For buyers who are not primarily investors seeking rental income, but mainly interested in a vacation property, with rentals when they are not using it a secondary consideration, Cooper sees one answer in fractional ownership—buying a property in cooperation with a group of other people, with each partner able to use the property at certain agreed times of the year. “I think this is a very good option nowadays,” says Cooper, “in light of the very high prices we’re seeing in Paris for purchases, and the rules regarding rentals.”

“Statistics show that most people visit their vacation properties four weeks or less each year,” he explains. “Fractional ownership avoids wasting precious resources by buying more than you need.” Each buyer pays only a fraction of the costs of acquiring, renovating, furnishing and outfitting the apartment.

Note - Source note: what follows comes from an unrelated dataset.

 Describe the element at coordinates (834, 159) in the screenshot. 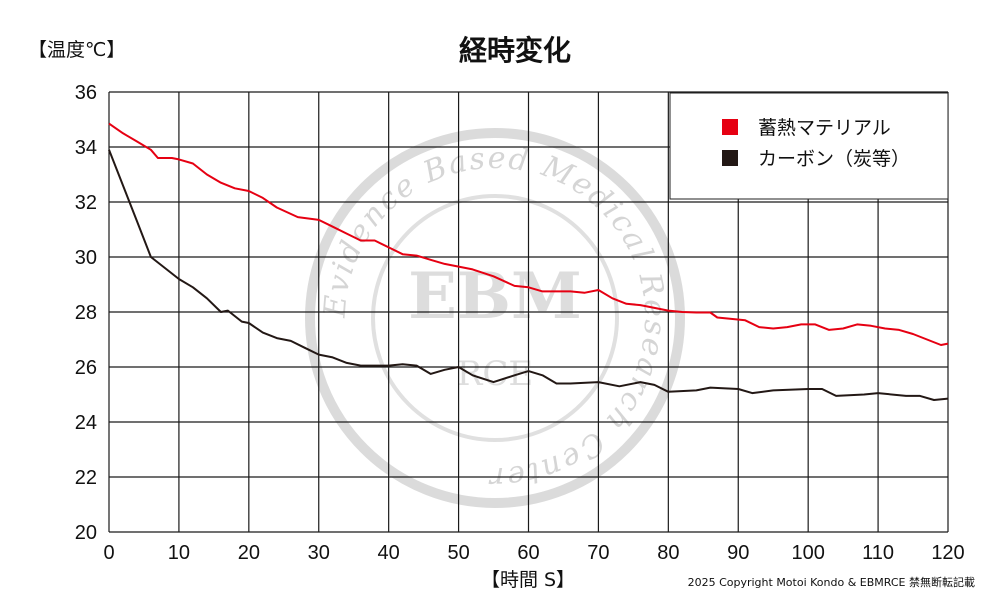

I see `legend-label-2: カーボン（炭等）` at that location.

Owners share all the operating costs including taxes, insurance, utilities, and maintenance, all without the legal complications, inconvenience and potential damage problems associated with renting out a property when a single owner isn’t using it.

On the beach

Another thriving rental property market in France is the festival town of Cannes, on the French Riviera, where prices almost match those in Paris. Indeed, a few areas of the glamorous Mediterranean resort put Parisian prices in the shade, with some waterfront properties commanding more than €38,000 per square meter, according to Savills.

Cannes, like Paris, is a magnet for tourists, receiving an astonishing 9.4 million visitors per year, according to the Institut National de la Statistique et des Etudes Economiques (INSEE). A good portion of those visitors are attending one of the scores of business conferences and conventions held in Cannes throughout the year.

According to INSEE, one out of every five visitors to the Riviera is a businessman or woman on the job. Many choose one of the many grand hotels that line the seafront, but a large number rely on apartments and villas rented out on a short-term basis, and since the permanent population of the city is about 73,000, there are no legal barriers to short-term rentals of residential properties.

The most famous of these events, of course, is the glittering Cannes Film Festival, the annual movie-world bash held during two weeks in May. Another two dozen-plus conferences are held in and around the Palais des Festivals, a modern conference center that sits imperiously on the waterfront at one end of La Croisette, the city’s famous curving seaside promenade.

“Cannes is a very special buy-to-rent market,” says Claire Healy, who works for the real estate agency Attika International and also runs a rental business called Everything Cannes. “Without a doubt the best place to buy, for rental purposes, is in the ‘Cannes Banane’—an area encompassing the Croisette and the streets behind it that’s shaped more or less like a banana. Basically people want to be within walking distance of the Palais des Festivals.”

As an example, Healy describes an excellent one-bedroom apartment very near the Palais on the rue d’Antibes, a shop-filled street that runs parallel to the Croisette, priced at about €250,000. The apartment would net owners in the neighborhood of €1,200 if it were rented out for just the five days of MIPIM, the international property fair held in Cannes every March. The owners of a two-bedroom apartment close to the seafront could expect about €3,000 if they rented it for the two weeks of the Film Festival in May.